VENTCOULIS... papiers
Mireille Gros - Mireille Henry - Jean Nazelle - Anne Peverelli
Exposition du 19 avril au 25 mai 2008
Jean Nazelle est graveur. Il croit au réel et le transforme, le féconde de ses fantasmes, de son imaginaire alerte, de ses secrets aussi. Il réalise tout ce qui le traverse - dans son atelier, des listes de projets - et il n’a cure d’aucune étiquette; mais ce qui revient comme un thème au-delà du thème, c’est la transformation, la variation, et la disparition. Ses séries s’articulent sur l’ajout et le retrait, une proposition, ses combinaisons et permutations, parfois jusqu’au confins du lisible; une couleur s’efface, son entaille reste gravée à jamais.
Jean Nazelle, gravures
Exposition du 9 septembre au 10 octobre 2006
Cette troisième exposition des gravures de Jean Nazelle à la Fondation Louis Moret propose une sélection du travail de l’année 2005-2006, dans la continuité de certains thèmes et dans la nouveauté de certains autres; elle s’accompagne d’un catalogue fraîchement édité, Jean Nazelle 2000-2005.
Connaître la régularité presque imperturbable d’un rythme de travail, une présence quotidienne à l’atelier, un engagement sans faille peut sembler accessoire au jugé d’une production artistique. Et pourtant, cette dimension est intéressante parce qu’elle signale une position de l’artiste; à l’idée d’inspiration en phase avec la disposition intérieure à produire se substitue la notion d’engagement à être présent, sans égard pour les fluctuations intimes, ou plutôt en les assimilant comme éléments de la réalité. Dès lors, c’est à plat sur le papier que se racontent des histoires “Sans titre” qui sont le cours des jours, les mouvements des pensées, des riens et des pleins, la couleur effrontée, une poignée d’herbes ramassées, des espaces dissolus ou des architectures du souvenir.

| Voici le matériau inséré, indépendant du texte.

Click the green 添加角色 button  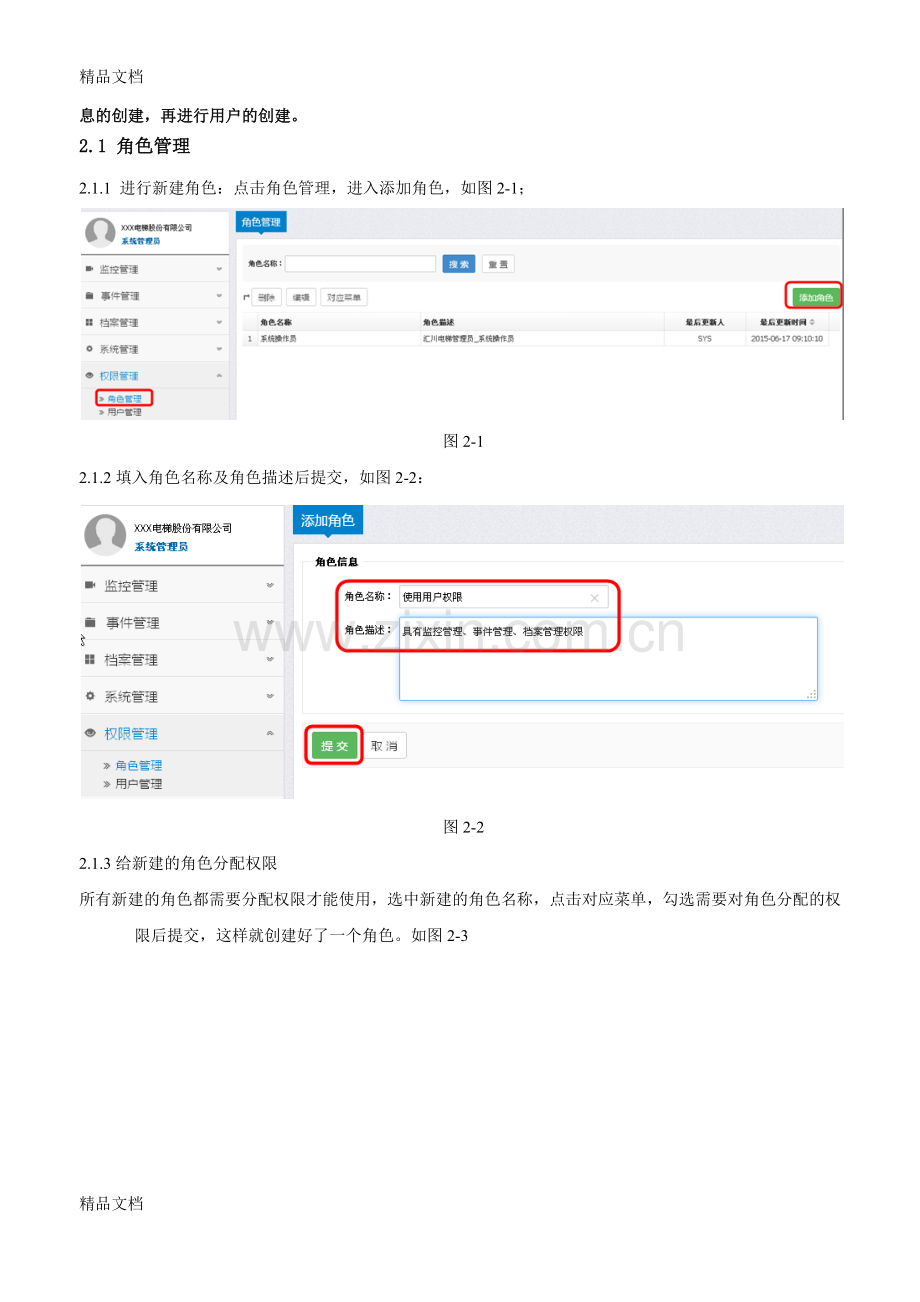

Tout est ici, c’est la vraie vie, mais un peu cachée, un peu secrète; il y a de la force et de l’affirmation dans certaines aquatintes au sucre inspirées de paysages ou de feuillages, de mouvements naturels dont on ne retient que les ondulations virulentes. parfois opposée à une géométrie rationnelle et régulière, comme pour en mesurer l’impact, concrètement.
A l’inverse, lorsque la géométrie de la structure architecturale rythme l’image , des éléments flous, des taches, comme des visions, se glissent dans cet ordre construit.
Dans l’oeuvre de Jean Nazelle, le temps est un questionnement sans fin... Le temps qui efface, qui pâlit ou qui obscurcit, les gestes répétés sur une même plaque, déclinés en trois étapes un peu moins encrées à chaque passage; le contraste s’estompe, autre chose apparaît, subtil, allégé, ténu.
C’est encore de la disparition, du flou glissé entre l’image et sa perception dont il est question avec l’emploi du papier calque, papier écran qui atténue la présence des signes, renvoie plus loin, au-delà de l’immédiate perception d’un motif, le souvenir d’une ville la nuit ou l’ébullition en grand format, avatar d’une série précédente sur les mouvements de l’eau.
De ces recherches sur les matériaux de la transparence, jusque ici papiers sur papier, naît la tentation de pousser plus loin; de la pure soie, fine, comme sur la peau, plissée sur la surface de la gravure comme pour en extraire un mouvement caressant, infiniment doux.
Et puis, roses, très roses, trois grandes gravures au carborundum qui pourraient former un triptyque, présentées à Accrochage 2006 au Musée cantonal de Beaux-Arts de Lausanne, sont si pleines d’une éclatante affirmation qu’elles semblent aptes à réconcilier les inquiétudes des paysages de la disparition.
La vie est bleue, et noire, et verte et rose, les couleurs sont rangées à l’atelier, Jean Nazelle s’y trouve tous les jours, sa vraie vie est toute là, dans la gravure.